◆ **Problem statement**
Retype, word for word, each line between the lines holding "Task: Expand the All comments sort dropdown" and "The width and height of the screenshot is (1080, 591).", inclusive, and leave the rest of the data alone.

◆ **Stored data entries**
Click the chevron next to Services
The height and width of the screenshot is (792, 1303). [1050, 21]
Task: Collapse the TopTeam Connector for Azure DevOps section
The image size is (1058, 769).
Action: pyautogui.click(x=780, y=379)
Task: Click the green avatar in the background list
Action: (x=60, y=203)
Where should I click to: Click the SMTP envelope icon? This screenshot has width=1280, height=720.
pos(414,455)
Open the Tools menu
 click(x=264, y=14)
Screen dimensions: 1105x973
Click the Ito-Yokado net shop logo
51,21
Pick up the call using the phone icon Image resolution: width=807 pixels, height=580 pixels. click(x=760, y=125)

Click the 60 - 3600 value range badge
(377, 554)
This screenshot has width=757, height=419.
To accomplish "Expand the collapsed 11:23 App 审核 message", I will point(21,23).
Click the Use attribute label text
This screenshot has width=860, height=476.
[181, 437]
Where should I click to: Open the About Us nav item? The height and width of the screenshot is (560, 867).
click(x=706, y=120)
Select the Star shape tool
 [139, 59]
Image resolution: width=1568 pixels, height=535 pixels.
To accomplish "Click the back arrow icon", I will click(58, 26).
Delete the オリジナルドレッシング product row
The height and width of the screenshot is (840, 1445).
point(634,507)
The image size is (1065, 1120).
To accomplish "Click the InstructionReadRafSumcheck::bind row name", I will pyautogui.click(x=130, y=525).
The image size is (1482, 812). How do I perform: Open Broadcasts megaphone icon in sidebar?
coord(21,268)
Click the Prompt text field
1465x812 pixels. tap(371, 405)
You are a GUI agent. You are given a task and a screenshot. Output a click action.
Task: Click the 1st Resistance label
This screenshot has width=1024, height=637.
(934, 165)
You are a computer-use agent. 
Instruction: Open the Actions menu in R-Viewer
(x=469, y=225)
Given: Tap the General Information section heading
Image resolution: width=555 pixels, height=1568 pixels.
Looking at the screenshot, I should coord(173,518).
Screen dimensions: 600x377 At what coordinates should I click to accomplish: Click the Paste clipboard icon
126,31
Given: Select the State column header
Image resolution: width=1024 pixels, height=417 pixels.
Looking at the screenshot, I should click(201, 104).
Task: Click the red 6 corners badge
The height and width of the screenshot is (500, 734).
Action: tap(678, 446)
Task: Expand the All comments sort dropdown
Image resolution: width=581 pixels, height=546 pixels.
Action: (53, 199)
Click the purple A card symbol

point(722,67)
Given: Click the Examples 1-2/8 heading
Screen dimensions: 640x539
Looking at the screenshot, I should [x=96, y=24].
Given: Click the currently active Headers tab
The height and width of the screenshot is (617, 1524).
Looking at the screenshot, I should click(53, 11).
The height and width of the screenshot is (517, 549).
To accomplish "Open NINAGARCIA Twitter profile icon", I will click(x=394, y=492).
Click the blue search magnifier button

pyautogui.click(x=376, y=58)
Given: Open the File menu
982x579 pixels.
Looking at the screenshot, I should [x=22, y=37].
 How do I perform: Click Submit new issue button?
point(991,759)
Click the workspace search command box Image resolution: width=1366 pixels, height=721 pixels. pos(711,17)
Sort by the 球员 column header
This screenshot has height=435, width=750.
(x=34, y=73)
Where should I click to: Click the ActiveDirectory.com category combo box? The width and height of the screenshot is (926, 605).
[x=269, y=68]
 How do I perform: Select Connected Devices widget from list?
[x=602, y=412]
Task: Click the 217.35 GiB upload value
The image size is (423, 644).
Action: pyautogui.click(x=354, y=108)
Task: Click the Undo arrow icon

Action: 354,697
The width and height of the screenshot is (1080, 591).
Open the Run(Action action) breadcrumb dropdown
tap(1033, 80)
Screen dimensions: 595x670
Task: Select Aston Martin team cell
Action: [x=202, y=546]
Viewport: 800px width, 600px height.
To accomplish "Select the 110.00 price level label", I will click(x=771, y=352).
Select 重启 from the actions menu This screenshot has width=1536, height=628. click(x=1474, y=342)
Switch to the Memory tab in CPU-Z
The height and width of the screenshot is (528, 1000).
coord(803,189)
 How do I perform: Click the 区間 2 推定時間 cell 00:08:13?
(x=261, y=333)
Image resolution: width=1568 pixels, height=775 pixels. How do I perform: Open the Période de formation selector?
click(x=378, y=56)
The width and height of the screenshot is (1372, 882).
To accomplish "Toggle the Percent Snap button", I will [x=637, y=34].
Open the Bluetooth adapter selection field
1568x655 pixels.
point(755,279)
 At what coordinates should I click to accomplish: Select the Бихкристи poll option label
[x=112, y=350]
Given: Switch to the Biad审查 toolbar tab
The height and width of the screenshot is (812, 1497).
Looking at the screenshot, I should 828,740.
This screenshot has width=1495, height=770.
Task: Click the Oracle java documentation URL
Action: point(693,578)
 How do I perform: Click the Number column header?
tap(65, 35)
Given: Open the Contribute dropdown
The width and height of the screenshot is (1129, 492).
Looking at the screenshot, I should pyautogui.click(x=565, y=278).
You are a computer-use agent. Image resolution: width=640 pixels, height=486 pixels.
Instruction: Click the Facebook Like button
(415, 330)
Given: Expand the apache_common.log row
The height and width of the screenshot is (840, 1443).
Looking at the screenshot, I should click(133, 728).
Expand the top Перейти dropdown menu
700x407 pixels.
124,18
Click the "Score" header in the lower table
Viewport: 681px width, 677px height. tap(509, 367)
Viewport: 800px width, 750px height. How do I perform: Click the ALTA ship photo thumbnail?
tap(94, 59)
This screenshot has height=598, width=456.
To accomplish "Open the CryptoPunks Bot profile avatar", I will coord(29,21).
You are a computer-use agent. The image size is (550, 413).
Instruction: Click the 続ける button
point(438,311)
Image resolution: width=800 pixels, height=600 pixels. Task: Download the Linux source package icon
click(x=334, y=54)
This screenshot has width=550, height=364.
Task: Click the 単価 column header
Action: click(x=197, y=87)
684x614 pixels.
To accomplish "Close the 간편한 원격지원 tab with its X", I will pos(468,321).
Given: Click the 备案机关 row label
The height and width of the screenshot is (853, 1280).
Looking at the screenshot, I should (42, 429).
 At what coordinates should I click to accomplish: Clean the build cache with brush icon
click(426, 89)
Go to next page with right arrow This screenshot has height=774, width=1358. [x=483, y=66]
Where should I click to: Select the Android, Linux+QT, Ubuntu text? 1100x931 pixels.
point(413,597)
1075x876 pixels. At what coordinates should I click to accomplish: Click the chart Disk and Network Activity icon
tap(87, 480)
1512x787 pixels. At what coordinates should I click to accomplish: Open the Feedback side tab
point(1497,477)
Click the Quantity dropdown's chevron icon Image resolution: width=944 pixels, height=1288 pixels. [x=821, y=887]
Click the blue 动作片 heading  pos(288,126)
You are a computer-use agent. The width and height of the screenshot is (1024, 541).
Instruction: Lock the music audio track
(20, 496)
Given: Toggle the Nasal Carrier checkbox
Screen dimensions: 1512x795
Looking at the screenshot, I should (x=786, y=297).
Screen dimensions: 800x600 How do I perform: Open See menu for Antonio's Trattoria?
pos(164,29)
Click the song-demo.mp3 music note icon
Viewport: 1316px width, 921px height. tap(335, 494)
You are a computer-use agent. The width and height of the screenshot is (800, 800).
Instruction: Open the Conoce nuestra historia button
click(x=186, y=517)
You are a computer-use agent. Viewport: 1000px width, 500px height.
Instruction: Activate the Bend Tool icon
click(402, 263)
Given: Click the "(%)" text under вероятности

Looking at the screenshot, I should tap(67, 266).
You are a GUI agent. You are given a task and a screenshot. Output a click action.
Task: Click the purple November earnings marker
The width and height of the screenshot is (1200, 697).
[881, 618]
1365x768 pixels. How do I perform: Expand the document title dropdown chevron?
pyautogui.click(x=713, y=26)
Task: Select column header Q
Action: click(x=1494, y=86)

◆ **Answer to the exercise**
Task: Expand the All comments sort dropdown
Image resolution: width=581 pixels, height=546 pixels.
Action: (53, 199)
Click the purple A card symbol

point(722,67)
Given: Click the Examples 1-2/8 heading
Screen dimensions: 640x539
Looking at the screenshot, I should [x=96, y=24].
Given: Click the currently active Headers tab
The height and width of the screenshot is (617, 1524).
Looking at the screenshot, I should click(53, 11).
The height and width of the screenshot is (517, 549).
To accomplish "Open NINAGARCIA Twitter profile icon", I will click(x=394, y=492).
Click the blue search magnifier button

pyautogui.click(x=376, y=58)
Given: Open the File menu
982x579 pixels.
Looking at the screenshot, I should [x=22, y=37].
 How do I perform: Click Submit new issue button?
point(991,759)
Click the workspace search command box Image resolution: width=1366 pixels, height=721 pixels. pos(711,17)
Sort by the 球员 column header
This screenshot has height=435, width=750.
(x=34, y=73)
Where should I click to: Click the ActiveDirectory.com category combo box? The width and height of the screenshot is (926, 605).
[x=269, y=68]
 How do I perform: Select Connected Devices widget from list?
[x=602, y=412]
Task: Click the 217.35 GiB upload value
The image size is (423, 644).
Action: pyautogui.click(x=354, y=108)
Task: Click the Undo arrow icon

Action: 354,697
The width and height of the screenshot is (1080, 591).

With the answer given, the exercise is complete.